主人公(白):珍しくお独り様じゃない代わりに雲行きが……。なお、相変わらずヒロインはいない模様。

主人公(黒):スミスさんのスパルタ強化タイム中。なお、相変わらずヒロインはいてくれる模様。


……明暗分かれる主人公道とは、やはり主人公力が違いますね!


Episode16-12 深淵を覗くことなかれ

 道を違えたのは必然だった。

 出会いは偶然であり、彼は自身の手で導きを得て、迷える人々の希望となった。いつの日か、この悪夢から去る事が出来るという光を与えた。

 オレには不可能であり、彼ならば可能だった。単純にそれだけの話であり、尊敬に値する英雄の条件だ。

 だから、この死と恐怖と狂気ばかりが蔓延する悪夢が夜明けを迎えれば、彼もまたあるべき未来と凛とした姿で戻れるだろうと、漠然と信じていたんだ。

 誰かが言った。誰かが嘯いていた。

 

 

 英雄の末路など、ろくなものではない。

 

 

 ディアベル。青の騎士は自らの騎士団を率いて、覚める事が無い悪夢で今もまどろんでいる。あるいは、既に悪夢こそが自身の目覚めだったと知ってしまったのかもしれない。

 真実は覆い隠され、今も人々は盲目の中で希望の光を追いかけている。だが、流星が大気で燃え尽きるように、暁を迎えても光が報われる事は無い。

 

「無力だな」

 

 分かっている。エドガーの虚言かもしれない。オレを惑わす為の狂言かもしれない。だが、嘘を吐く理由も無く、また彼が突拍子も無くディアベルが死者である事を明かす意義も無い。

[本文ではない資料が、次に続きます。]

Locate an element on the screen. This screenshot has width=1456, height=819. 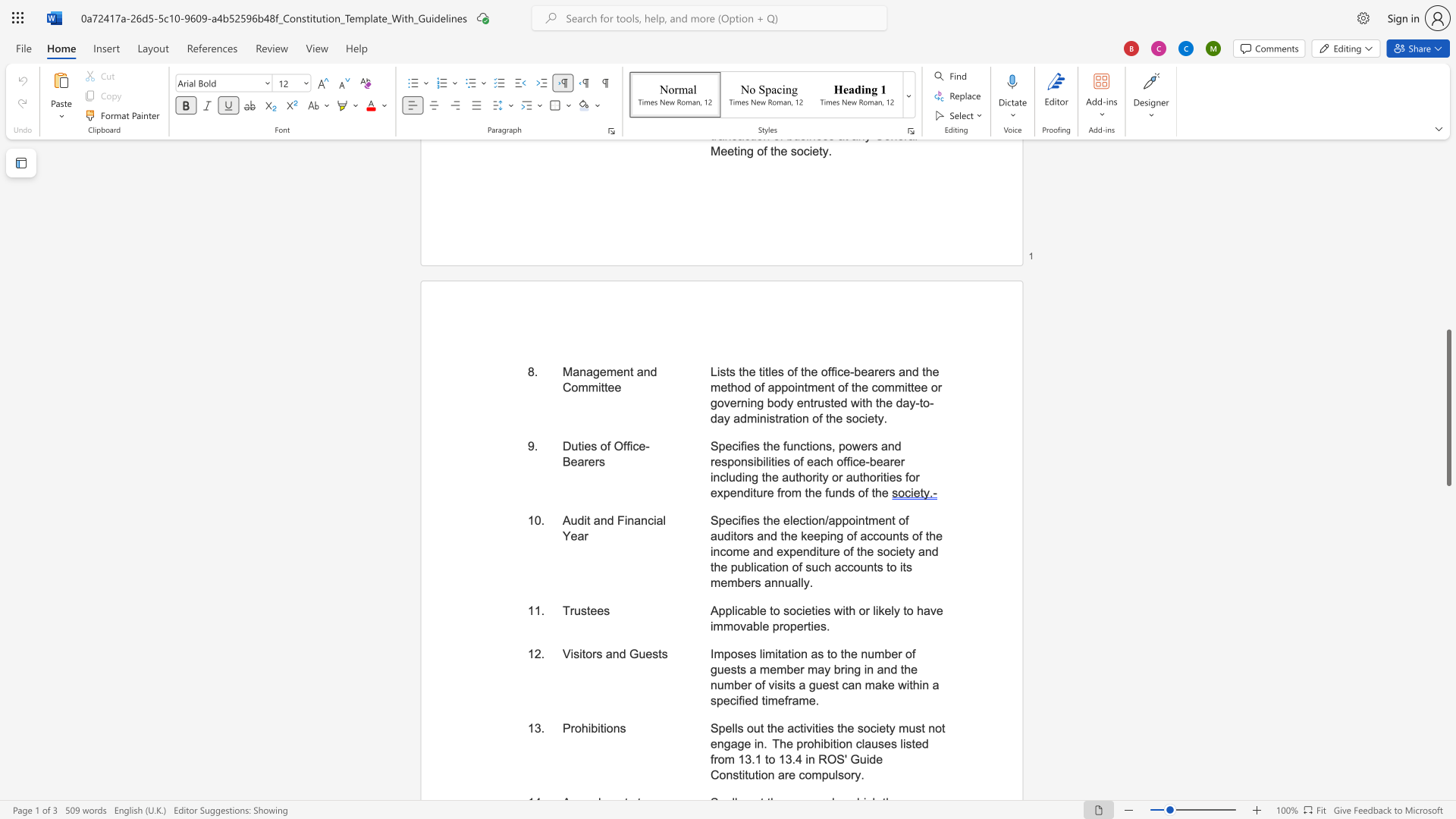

また、ディアベルの死を確認する手段も無い。つまり、全ては嘘と真の境界線にある虚ろだ。

 仮にエドガーの嘘だとしよう。それならば、何も問題は無い。彼が生き抜くにしても死ぬにしても、結末を定める鍵は彼自身の手の内にある。

 だが、もしもディアベルが死者であるならば、全ての様相は一変する。誰よりも先に完全攻略の旗を掲げた人物が、現実世界への帰還も望めぬ死者であるなど、あってはならない。ディアベル本人も報われない未来に、心折れるかもしれない。仮に初心の信念を突き通すにしても、死人の言葉にどれだけの者が耳を傾けるだろうか。

 DBOには死者がいる。それは少ないだろうが、オレ以外にも察知している人物はいるはずだ。彼らが風聞を広めるだけで、聖剣騎士団はおろか、DBOは新たな疑心暗鬼の蔓延によって今度こそ立ち直れなくなる。

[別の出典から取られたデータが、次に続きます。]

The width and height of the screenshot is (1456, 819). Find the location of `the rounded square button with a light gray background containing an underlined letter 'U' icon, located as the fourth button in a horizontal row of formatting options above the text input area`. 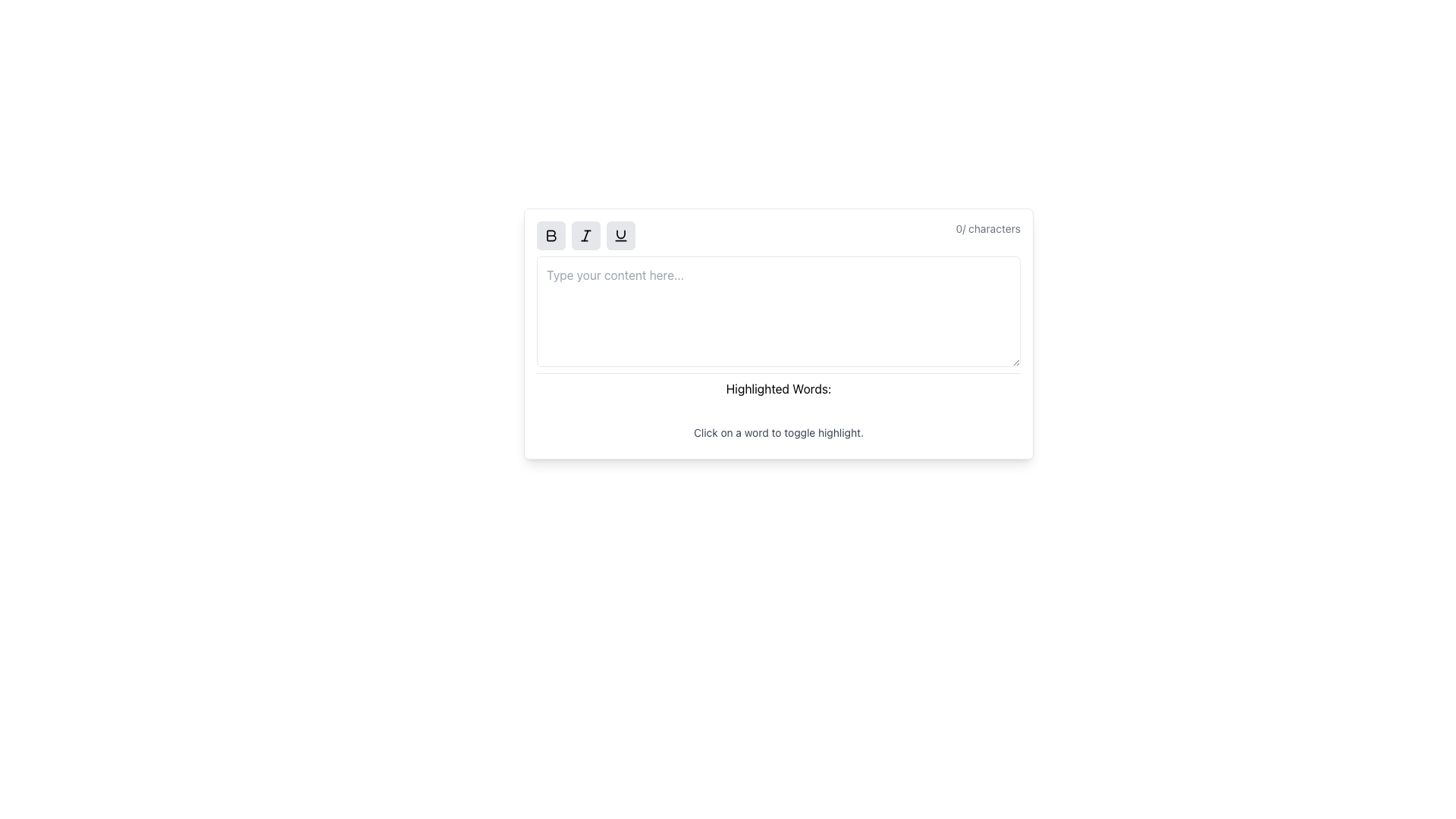

the rounded square button with a light gray background containing an underlined letter 'U' icon, located as the fourth button in a horizontal row of formatting options above the text input area is located at coordinates (621, 236).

 情報を整理しろ。まず、エドガーは自分が死者だと明かした。これは確定事項と見て良いだろう。そもそも適当に思いついた虚言にしても、わざわざ自分が死者であるなんて告げるものではない。つまり、死者であろうと生者であろうとエドガーはDBOの真実を知っている。それだけで十分ならば、死人としてカウントしても大した問題ではない。本質はそこにはない。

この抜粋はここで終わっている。